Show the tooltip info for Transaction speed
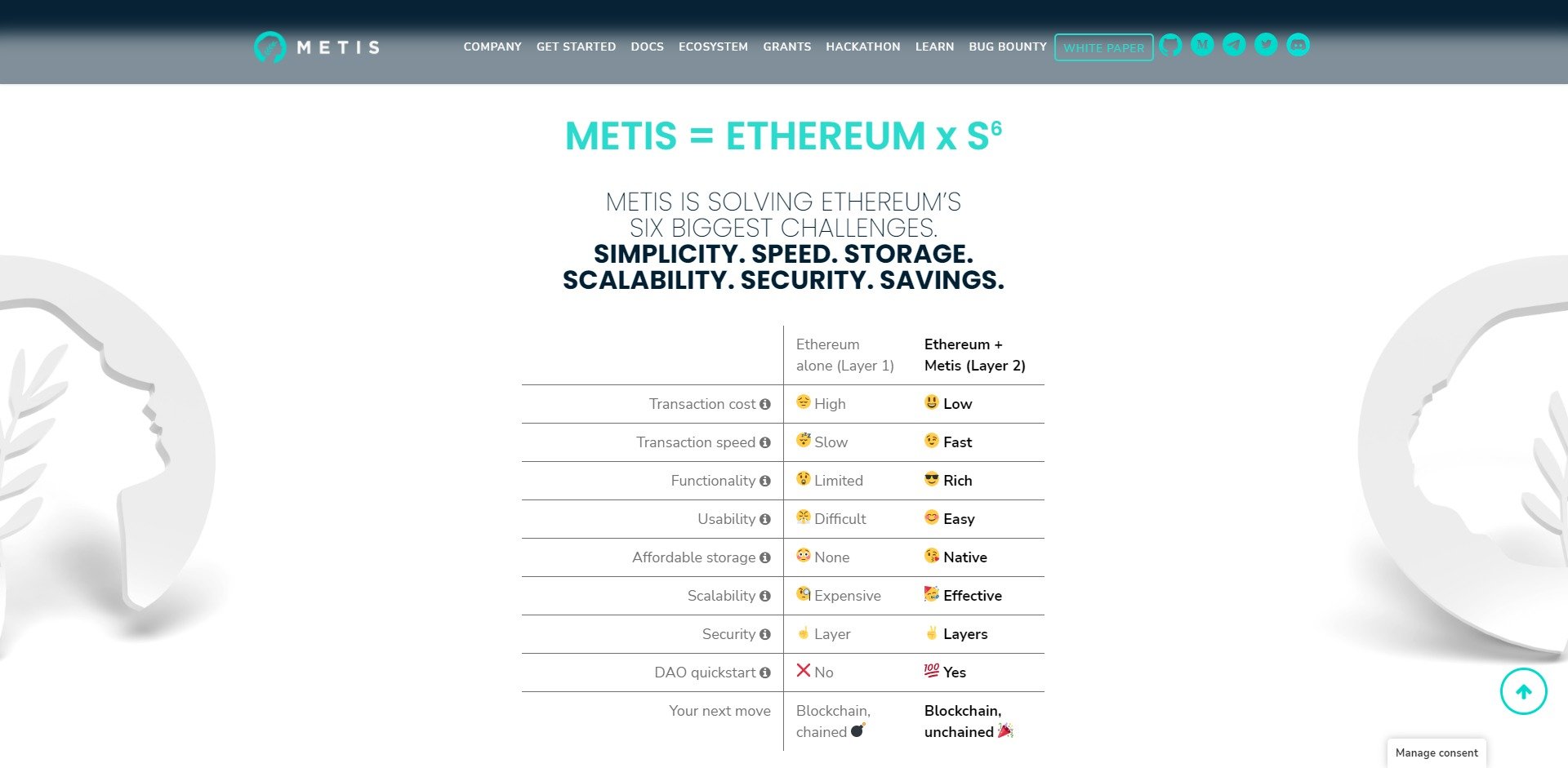This screenshot has width=1568, height=768. (765, 442)
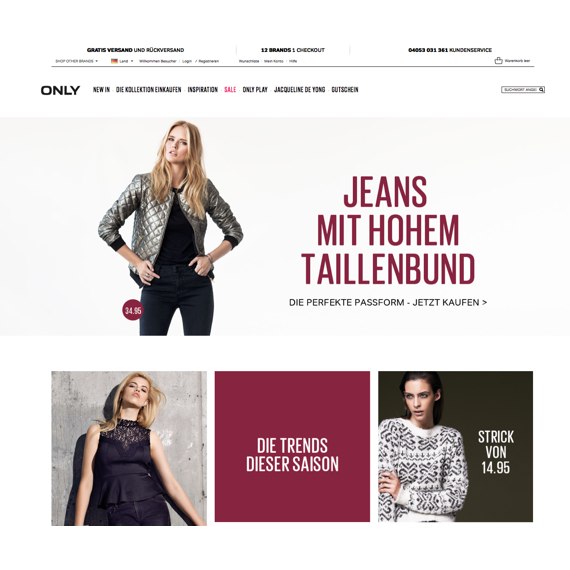The height and width of the screenshot is (570, 570).
Task: Click the search keyword input field
Action: [520, 89]
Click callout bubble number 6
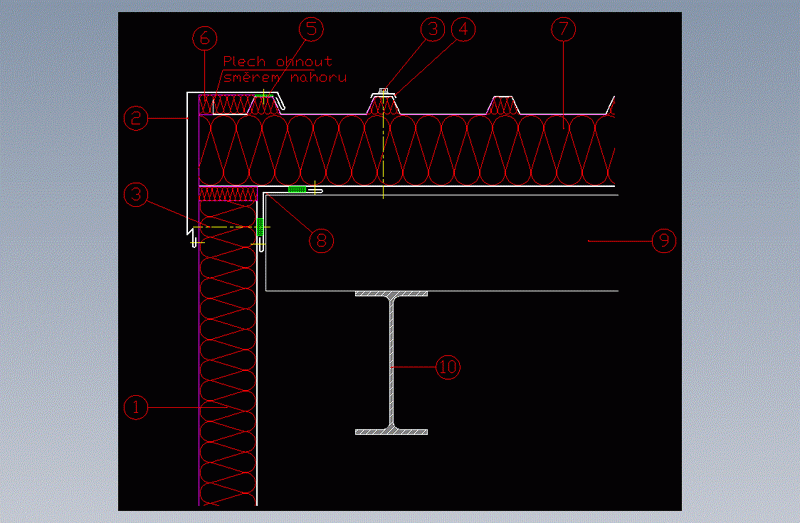The width and height of the screenshot is (800, 523). point(205,38)
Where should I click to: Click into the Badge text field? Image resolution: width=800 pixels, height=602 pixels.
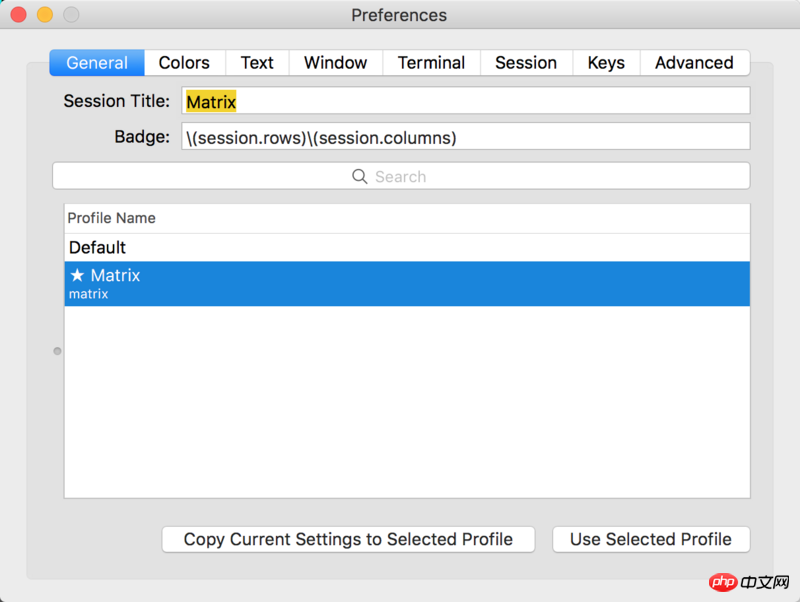tap(466, 136)
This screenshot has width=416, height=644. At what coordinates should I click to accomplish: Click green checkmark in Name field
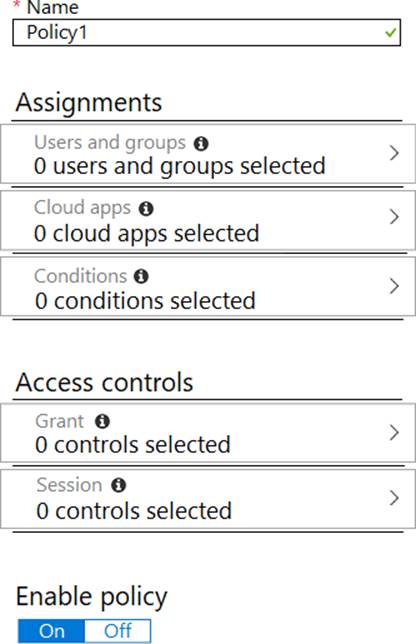tap(391, 32)
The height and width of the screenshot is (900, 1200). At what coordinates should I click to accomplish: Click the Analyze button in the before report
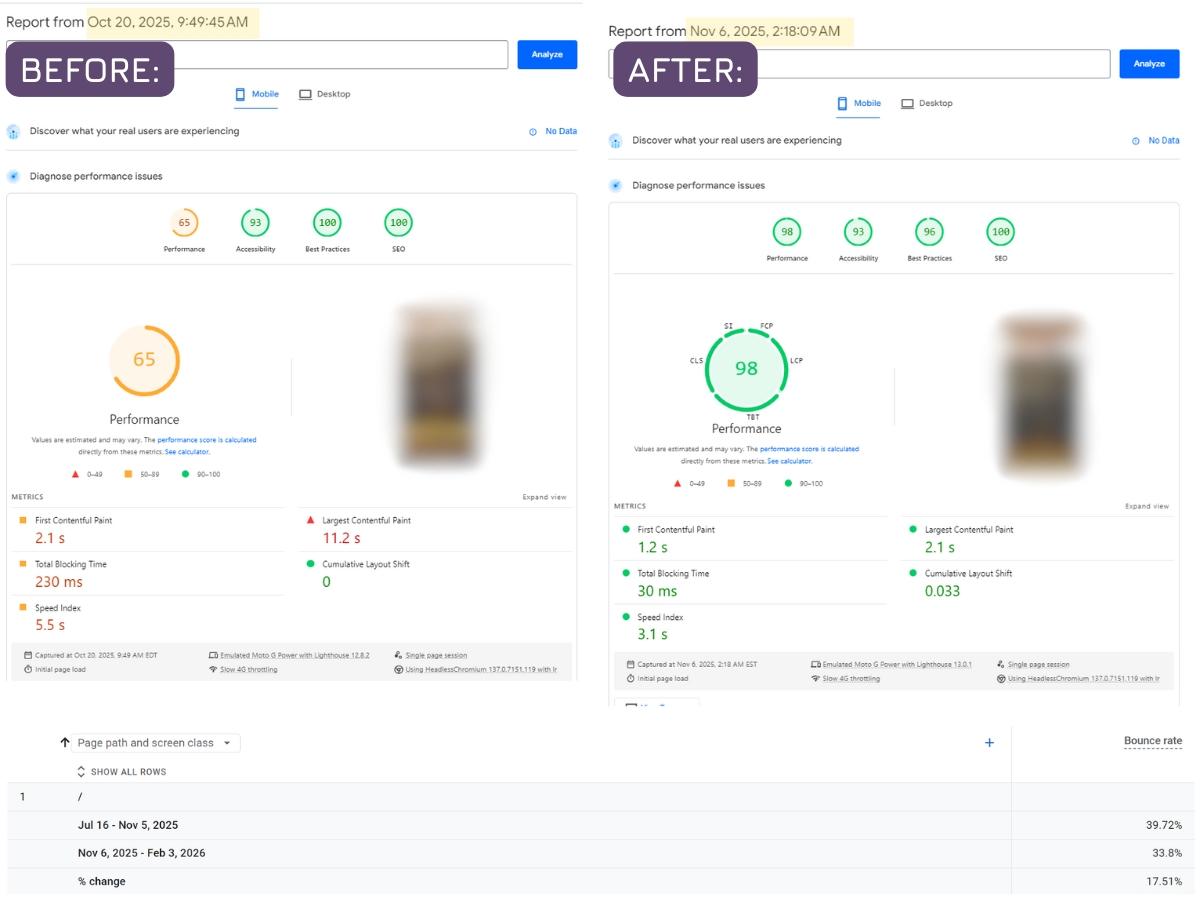pos(547,55)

### ASSIGNMENT:
The records above must be printed exactly; the pictures stay out.

### EXERCISE RESULT:
Show the tooltip info for Transaction speed
This screenshot has width=1568, height=768. (765, 442)
The height and width of the screenshot is (570, 570).
Task: Click the search keyword input field
Action: [520, 89]
Click callout bubble number 6
The width and height of the screenshot is (800, 523). point(205,38)
Where should I click to: Click into the Badge text field? Image resolution: width=800 pixels, height=602 pixels.
tap(466, 136)
This screenshot has width=416, height=644. At what coordinates should I click to accomplish: Click green checkmark in Name field
tap(391, 32)
The height and width of the screenshot is (900, 1200). At what coordinates should I click to accomplish: Click the Analyze button in the before report
pos(547,55)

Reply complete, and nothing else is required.